Data opportunity at the G20

Source: The post is based on the article “Data opportunity at the G20” published in The Hindu on 18^th August 2022.

Syllabus: GS 2 – Government policies and interventions for development in various sectors and issues arising out of their design and implementation.

Relevance: About regulating data within territories.

News: The global politics of data is rapidly evolving. Leading and emerging digital economies like the European Union (EU), the U.S., India, Indonesia, and South Africa all strive to protect, monetise, and leverage data collected within their territories for domestic purposes.

Note: With the proposed Data Act, the EU hopes to become an unparalleled data power by creating a single data market, setting robust standards and deploying the EU’s collective data for their own use.

Why do the nations want to regulate data within territories?

According to the Information Technology and Innovation Foundation (ITIF), data localisation laws have more than doubled from 2017 to 2021. This is because,

1) Increasing privacy and security concerns coupled with economic interests, 2) The sheer amount of data being generated and shared globally and its implications on global trade and commerce forced nations to govern and restrict cross-border data flows, 3) States seek and want increasing levels of regulatory control over data.

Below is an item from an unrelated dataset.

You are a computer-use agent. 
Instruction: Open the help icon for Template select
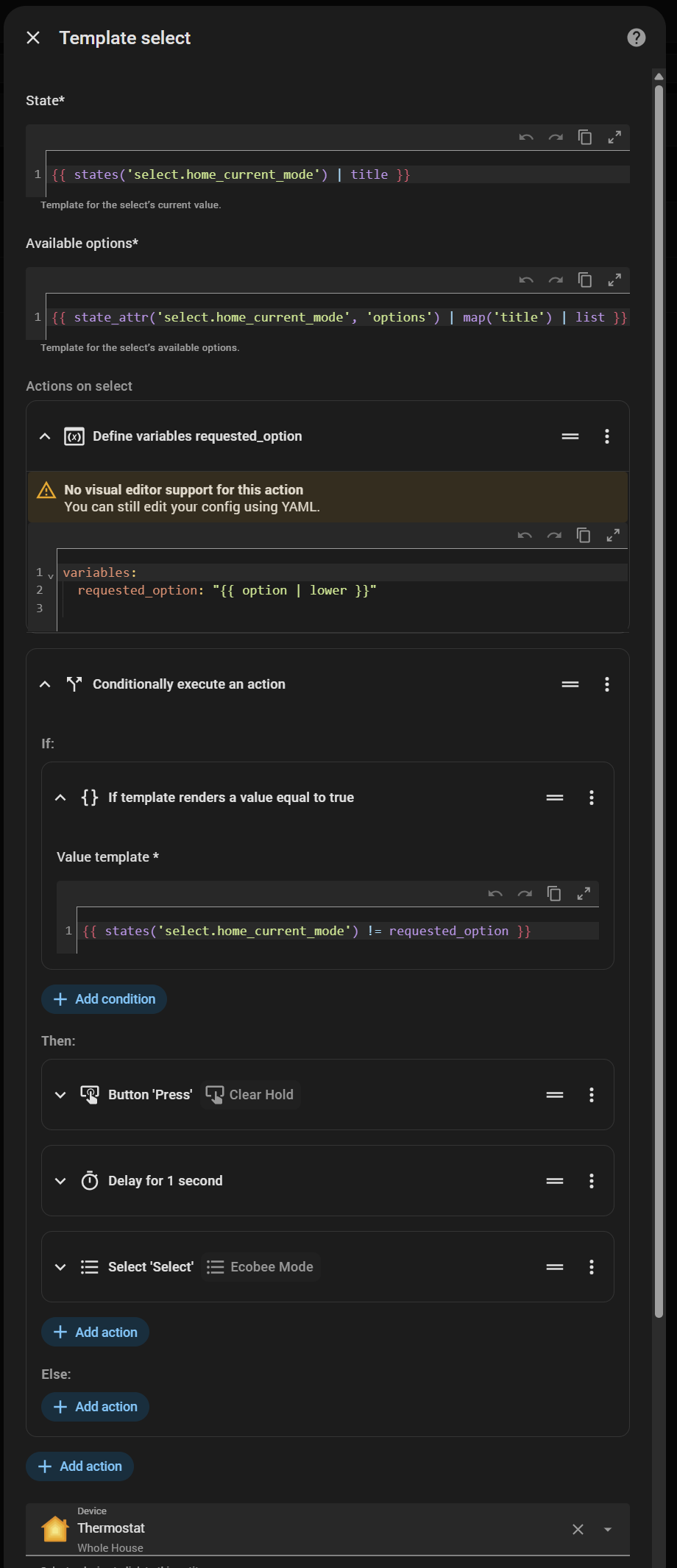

Why is G-20 an ideal place to discuss and regulate data within territories?

The G-20 appears as a viable platform to discuss and regulate data because, a) Converging positions on data governance amongst major G-7 powers and emerging economies as the state finds a greater role in regulating data, b) G-20’s track record as the apex forum to discuss global economic issues gives it legitimacy, c) The G-20 platform comprises of top (digital) economies, d) The G20 does not create binding rules but serves as a platform to catalyse and inject new thinking around critical current issues.

How does India aim to regulate data within its territory?

Since 2017, India has attempted to incubate governance of non-personal data, personal data, e-commerce regulation and artificial intelligence (AI) with a preference to harness “India’s data for India’s development.”

Hence, one can assume that India was way ahead of the ‘data sovereignty’ curve.

What should be done to regulate data within India’s territory?

1) The Indian government should present a holistic agenda to G-20 which embeds data collection and sharing within a broader framework that prioritises digital security, innovation, and citizen rights, 2) The Reserve Bank of India’s data localisation directive has been in place for four years now. An empirical assessment of how this has impacted both start-ups, big technology companies, and users could serve as a useful example.

3) India’s digital economy stewardship must transcend data localisation by highlighting best practices on data protection, competition law, etc both in India and other G20 countries, 4) India should consider redrafting the Personal Data Protection Bill with a ‘more comprehensive framework’ as an urgent domestic priority.